The new company is another example of a growing trend in pre-competitive collaboration among the big pharmaceutical companies to combine their resources and expertise to rapidly increase knowledge of disease and disease processes. Initially, the venture will focus on lung and gastric cancers, two of the most common forms of cancer in Asia. Over the next two years, Lilly, Merck and Pfizer have committed to creating an extensive pharmacogenomic cancer database. Lilly will be responsible for ultimately providing the data to the research public through an open-source concept managed by Lilly’s Singapore research site. All three pharmas will each provide technical and intellectual expertise.
 
Cephalon exercised its option to acquire Ception Therapeutics for at least $250 million following receipt of positive data from a mid-stage clinical study using Ception’s lead compound reslizumab to treat adults with eosinophilic asthma, a severe form with persistent inflammation of the airways. According to their agreement, Cephalon will purchase all of the outstanding capital stock of Ception for $250 million, subject to adjustment for any third party debt held by Ception. Ception shareholders could also receive additional payments related to clinical and regulatory milestones.
 
After its blow last week when Johnson & Johnson handed back its rights to antibiotic ceftobiprole, Swiss biotech Basilea Pharmaceutica announced a global partnership with Japanese pharmaceutical powerhouse Astellas for its antifungal agent isavuconazole in late-stage clinical development for the treatment of life-threatening invasive fungal infections on a worldwide basis, including an option for Japan. Astellas will pay Basilea an upfront payment of $70 million and up to $443 million in additional payments on achievement of pre-specified development and sales milestones. Basilea will also be entitled to double-digit tiered royalties on sales. Astellas has exclusive right to commercialize isavuconazole but Basilea retained an option to co-promote the product in the United States, Canada, major European countries and the People's Republic of China.
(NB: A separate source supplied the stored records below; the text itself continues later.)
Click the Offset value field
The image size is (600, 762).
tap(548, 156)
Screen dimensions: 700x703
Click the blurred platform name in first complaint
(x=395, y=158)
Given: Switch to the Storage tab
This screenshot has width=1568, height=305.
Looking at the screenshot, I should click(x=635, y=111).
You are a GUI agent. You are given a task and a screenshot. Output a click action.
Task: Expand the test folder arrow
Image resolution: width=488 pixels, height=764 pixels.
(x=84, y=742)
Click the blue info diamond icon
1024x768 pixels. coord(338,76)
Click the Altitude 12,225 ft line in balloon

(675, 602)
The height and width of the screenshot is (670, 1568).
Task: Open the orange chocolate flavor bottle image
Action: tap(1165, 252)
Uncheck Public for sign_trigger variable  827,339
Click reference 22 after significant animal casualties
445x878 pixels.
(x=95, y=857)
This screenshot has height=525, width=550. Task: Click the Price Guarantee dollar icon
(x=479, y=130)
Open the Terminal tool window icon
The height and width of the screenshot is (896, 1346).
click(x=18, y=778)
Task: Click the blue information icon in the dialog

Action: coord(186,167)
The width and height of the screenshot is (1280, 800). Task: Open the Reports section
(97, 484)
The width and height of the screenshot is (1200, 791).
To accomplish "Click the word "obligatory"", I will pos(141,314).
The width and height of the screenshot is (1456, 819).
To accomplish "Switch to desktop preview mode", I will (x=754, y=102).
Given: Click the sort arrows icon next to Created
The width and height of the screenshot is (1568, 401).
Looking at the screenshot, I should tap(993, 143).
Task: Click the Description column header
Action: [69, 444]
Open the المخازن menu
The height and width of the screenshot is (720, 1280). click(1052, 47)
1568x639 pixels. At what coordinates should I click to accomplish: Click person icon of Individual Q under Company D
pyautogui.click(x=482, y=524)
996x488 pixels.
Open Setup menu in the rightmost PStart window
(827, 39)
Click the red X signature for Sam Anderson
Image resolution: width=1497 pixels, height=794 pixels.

The companies will jointly participate in the development of isavuconazole with Astellas taking the lead.
 
North Carolina biotech Viamet Pharmaceuticals entered into a licensing option agreement with the Novartis Option Fund. Under terms of their agreement, Viamet will utilize its proprietary technology to discover and develop novel metalloenzyme inhibitors against a specific metalloenzyme of high interest to Novartis. The agreement includes an upfront fee and potential milestones totaling over $200 million as well as product royalties.
 
Regulus Therapeutics entered into a new collaboration with GlaxoSmithKline to develop and commercialize microRNA therapeutics targeting microRNA-122 in all fields with hepatitis C viral infection as the lead indication. Under the terms of the new collaboration, Regulus will receive additional upfront and early-stage milestone payments with the potential to earn more than $150 million in miR-122-related combined payments, and tiered royalties up to double digits on worldwide sales of products.
 
The companies signed their first collaboration agreement in April 2008 to develop microRNA targets in inflammation and gave GSK the option to license product candidates at four different microRNA targets in a deal potentially worth over $600 million to Regulus. This collaboration is ongoing and Regulus plans to identify a clinical development candidate in the second half of 2010 and file an IND application in 2011.